Procurement rules, for example, must be carefully preserved to ensure corruption and other issues are kept away from everyday government processes — and a strong part of this protection lies in ensuring that crucial data remains both secure and whole whether stored in on-premises systems or stored outside the organisation in any of a range of cloud services.

The idea that the protection of cloud-hosted data has become of paramount operational importance to governments is coming to a head this week as 28 European Union national data protection agencies convene to mull over the composition of a revised ‘Safe Harbour’ agreement that would facilitate the flow of data between the United States and Europe, where protections for personal information are far stricter.

If a compromise cannot be reached — and early indications suggest that negotiations are faltering — US companies could be banned from accessing data on EU civilians, throwing a spanner in the works for efforts to establish smooth, global markets driven by online services.

This change — occasioned by an October ruling by the European Court of Justice — would be a cataclysmic result for expansionist-minded companies on both sides of the Atlantic, where mutually beneficial trade arrangements are long-standing and deep. It would also, by extension, resurface issues of data sovereignty by pushing expanding global cloud providers into the position of having to set up physical operations in the EU — or abandon them altogether.

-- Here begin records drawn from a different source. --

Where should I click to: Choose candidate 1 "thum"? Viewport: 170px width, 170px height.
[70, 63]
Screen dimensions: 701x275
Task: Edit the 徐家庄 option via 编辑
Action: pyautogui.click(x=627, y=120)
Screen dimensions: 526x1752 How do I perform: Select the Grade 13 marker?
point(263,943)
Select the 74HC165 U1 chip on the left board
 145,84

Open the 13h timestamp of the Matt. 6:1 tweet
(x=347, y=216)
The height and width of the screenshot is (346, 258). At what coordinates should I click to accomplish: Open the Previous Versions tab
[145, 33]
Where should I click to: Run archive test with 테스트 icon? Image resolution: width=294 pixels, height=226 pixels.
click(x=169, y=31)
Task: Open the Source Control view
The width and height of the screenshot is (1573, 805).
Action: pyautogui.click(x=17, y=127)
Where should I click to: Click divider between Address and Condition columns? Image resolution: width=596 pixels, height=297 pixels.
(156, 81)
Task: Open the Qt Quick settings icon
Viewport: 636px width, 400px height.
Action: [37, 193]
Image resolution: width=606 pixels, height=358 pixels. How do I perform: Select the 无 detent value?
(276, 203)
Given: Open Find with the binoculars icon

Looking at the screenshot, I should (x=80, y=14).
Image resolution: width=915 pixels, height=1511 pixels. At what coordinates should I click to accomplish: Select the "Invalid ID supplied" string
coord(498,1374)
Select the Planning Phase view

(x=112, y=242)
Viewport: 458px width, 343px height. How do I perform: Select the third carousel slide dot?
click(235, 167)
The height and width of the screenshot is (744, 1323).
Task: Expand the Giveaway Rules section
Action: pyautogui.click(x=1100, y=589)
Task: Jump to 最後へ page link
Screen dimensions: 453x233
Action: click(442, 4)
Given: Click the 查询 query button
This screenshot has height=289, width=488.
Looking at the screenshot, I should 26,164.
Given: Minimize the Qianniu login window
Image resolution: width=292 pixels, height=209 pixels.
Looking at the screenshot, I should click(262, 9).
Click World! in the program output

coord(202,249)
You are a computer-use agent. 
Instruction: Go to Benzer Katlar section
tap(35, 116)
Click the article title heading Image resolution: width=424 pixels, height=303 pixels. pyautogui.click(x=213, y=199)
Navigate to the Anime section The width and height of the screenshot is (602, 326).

This expansion isn’t without its benefits, particularly in Australia where a raft of recent data-centre investment has flooded the market with new cloud capacity. Yet with governance and other procedural issues weighing large on the market’s development, that capacity may most significantly benefit from recent moves to bolster the security of cloud-hosted services.

Infrastructure provider BT, for example, recently debuted its BT Connect Intelligence IWAN, offering more flexible cloud-infrastructure capabilities through the implementation of software-defined networking paradigms. Data-analytics giant Splunk recently announced its Splunk Cloud services had secured ISO/IEC 27001:2013 certification, attesting to its platform’s procedural integrity in terms of protecting and securing organisational data.

“Security and cloud computing are strategic priorities for businesses today,” said Peter Altabef, president and chief executive officer with Unisys, which recently released Stealth — technology designed to bolster security through ‘micro-segmentation’ that enables better control of data and resources running on the Amazon Web Services (AWS) cloud.

“Enterprise-proven security that evolves to meet future threats will provide additional assurance to enterprises and governments that are moving core operations to the cloud. Integrating Stealth onto the AWS Cloud advances Unisys’s leadership in security and reflects our commitment to continually deliver innovation that solves real-world business challenges.”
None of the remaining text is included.